Exercise objective :: From the listing, collect all lines containing the word "question".

Data provided ::

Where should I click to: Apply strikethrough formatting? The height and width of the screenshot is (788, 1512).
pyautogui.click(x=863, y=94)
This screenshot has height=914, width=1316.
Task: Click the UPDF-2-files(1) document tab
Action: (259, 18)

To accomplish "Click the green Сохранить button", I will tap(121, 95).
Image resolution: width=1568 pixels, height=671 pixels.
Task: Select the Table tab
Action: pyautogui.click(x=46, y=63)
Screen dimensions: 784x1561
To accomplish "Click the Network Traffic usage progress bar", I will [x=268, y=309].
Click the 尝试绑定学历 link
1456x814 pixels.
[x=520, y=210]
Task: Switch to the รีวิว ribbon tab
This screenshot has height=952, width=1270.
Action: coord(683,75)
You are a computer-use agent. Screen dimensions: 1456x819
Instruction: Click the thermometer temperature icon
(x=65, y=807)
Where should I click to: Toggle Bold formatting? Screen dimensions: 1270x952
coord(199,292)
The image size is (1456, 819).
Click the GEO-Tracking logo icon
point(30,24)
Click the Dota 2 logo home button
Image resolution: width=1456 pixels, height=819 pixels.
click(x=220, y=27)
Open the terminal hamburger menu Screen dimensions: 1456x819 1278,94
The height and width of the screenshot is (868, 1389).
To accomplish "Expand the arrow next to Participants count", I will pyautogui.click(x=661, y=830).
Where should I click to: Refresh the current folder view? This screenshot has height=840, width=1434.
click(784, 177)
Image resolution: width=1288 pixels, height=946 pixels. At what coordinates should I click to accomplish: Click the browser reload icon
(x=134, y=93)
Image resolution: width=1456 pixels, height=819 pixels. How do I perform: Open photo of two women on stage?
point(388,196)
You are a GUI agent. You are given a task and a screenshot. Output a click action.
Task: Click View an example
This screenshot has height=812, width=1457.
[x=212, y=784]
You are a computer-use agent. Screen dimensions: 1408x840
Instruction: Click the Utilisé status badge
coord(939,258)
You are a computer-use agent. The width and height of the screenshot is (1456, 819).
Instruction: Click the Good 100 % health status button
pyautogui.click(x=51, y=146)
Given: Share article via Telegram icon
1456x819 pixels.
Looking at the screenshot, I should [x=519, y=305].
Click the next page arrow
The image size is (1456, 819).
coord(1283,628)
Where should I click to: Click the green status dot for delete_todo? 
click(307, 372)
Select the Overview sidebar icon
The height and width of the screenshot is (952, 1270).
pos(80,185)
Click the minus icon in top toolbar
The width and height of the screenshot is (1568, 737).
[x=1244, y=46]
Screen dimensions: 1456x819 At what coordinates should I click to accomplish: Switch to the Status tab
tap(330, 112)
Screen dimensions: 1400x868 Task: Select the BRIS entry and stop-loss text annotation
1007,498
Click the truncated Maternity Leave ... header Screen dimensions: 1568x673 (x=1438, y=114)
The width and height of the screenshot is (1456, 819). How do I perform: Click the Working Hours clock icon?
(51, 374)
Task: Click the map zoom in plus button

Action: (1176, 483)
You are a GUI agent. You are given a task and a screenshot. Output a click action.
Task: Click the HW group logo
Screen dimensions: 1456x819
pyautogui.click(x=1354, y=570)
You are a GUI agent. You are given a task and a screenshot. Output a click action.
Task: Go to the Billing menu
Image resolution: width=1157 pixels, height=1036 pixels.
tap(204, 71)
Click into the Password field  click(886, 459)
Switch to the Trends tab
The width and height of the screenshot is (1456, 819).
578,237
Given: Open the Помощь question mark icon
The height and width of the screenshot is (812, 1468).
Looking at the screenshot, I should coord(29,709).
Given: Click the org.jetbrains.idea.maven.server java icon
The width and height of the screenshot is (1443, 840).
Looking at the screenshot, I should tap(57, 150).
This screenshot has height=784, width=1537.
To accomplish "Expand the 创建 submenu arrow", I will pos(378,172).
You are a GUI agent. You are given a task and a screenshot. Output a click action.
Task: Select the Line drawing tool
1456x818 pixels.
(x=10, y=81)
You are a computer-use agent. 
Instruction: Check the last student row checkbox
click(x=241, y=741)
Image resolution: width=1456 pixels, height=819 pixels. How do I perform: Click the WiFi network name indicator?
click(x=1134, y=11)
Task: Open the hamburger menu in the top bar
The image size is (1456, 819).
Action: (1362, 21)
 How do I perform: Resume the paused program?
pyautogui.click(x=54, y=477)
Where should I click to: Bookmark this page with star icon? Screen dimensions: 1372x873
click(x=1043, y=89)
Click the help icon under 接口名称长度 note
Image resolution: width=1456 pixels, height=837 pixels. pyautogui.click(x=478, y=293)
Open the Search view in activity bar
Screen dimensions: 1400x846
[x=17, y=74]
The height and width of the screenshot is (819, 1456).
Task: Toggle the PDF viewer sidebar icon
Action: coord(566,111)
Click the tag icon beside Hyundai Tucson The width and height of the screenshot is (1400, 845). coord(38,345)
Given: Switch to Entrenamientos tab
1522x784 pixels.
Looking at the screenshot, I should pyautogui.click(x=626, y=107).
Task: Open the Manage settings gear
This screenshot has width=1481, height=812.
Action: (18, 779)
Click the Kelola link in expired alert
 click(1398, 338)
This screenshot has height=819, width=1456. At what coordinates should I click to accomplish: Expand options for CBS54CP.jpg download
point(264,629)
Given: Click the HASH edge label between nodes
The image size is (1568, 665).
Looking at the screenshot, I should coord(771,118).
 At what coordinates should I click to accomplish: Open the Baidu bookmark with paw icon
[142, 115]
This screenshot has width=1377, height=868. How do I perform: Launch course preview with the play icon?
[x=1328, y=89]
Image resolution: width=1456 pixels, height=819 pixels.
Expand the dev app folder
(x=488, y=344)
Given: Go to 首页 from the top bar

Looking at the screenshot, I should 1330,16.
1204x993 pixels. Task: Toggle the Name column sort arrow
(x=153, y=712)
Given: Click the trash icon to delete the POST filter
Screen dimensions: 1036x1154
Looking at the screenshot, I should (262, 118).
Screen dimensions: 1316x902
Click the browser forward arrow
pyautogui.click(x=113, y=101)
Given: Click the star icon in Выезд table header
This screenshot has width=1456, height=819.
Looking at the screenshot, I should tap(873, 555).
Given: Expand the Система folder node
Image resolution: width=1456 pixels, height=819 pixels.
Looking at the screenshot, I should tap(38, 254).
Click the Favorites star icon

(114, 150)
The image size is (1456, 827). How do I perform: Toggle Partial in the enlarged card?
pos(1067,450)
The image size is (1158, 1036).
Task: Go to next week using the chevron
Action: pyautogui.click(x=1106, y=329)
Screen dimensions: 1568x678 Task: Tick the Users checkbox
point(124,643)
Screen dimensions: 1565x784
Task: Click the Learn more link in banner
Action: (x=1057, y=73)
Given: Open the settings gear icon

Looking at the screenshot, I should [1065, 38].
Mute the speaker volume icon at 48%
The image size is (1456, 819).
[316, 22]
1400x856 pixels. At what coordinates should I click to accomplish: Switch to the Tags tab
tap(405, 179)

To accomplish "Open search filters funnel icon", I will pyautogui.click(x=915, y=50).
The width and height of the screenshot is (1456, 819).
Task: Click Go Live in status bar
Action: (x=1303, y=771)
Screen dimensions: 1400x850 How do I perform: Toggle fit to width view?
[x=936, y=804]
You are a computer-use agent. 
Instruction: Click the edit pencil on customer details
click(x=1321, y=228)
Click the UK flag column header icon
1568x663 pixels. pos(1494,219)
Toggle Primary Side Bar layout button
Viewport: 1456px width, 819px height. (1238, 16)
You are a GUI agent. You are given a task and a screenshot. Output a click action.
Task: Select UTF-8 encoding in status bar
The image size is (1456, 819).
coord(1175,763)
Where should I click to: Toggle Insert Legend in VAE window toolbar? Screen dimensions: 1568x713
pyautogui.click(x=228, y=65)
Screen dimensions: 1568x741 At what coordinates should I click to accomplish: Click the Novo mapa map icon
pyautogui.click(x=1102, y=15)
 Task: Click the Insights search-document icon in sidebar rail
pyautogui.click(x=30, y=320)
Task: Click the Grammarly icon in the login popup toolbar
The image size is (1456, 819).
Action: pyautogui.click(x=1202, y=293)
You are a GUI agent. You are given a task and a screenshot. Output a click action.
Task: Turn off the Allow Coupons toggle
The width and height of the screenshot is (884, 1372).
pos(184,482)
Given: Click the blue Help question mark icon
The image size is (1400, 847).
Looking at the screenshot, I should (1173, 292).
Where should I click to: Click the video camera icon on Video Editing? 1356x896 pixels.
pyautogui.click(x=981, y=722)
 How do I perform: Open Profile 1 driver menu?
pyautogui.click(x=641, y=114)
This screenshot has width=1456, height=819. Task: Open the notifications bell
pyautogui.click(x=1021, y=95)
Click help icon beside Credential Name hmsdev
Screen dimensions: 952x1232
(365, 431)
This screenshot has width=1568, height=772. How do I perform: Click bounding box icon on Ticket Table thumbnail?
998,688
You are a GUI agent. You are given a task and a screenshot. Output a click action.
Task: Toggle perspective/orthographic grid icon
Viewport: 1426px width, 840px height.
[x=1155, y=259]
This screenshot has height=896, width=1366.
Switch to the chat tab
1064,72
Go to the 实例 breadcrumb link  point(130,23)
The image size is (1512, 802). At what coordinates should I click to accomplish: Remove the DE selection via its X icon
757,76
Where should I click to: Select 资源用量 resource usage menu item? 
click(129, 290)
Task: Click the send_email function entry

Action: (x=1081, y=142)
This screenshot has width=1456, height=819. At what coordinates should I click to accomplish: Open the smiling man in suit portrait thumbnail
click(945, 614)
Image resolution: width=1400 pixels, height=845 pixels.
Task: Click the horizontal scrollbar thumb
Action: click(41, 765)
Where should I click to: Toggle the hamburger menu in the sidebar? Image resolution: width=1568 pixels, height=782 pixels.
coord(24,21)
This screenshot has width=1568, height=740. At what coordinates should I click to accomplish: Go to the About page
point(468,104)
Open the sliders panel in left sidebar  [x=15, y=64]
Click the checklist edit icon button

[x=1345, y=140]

Output for this exercise ::
Given: Open the Помощь question mark icon
Given: Click the blue Help question mark icon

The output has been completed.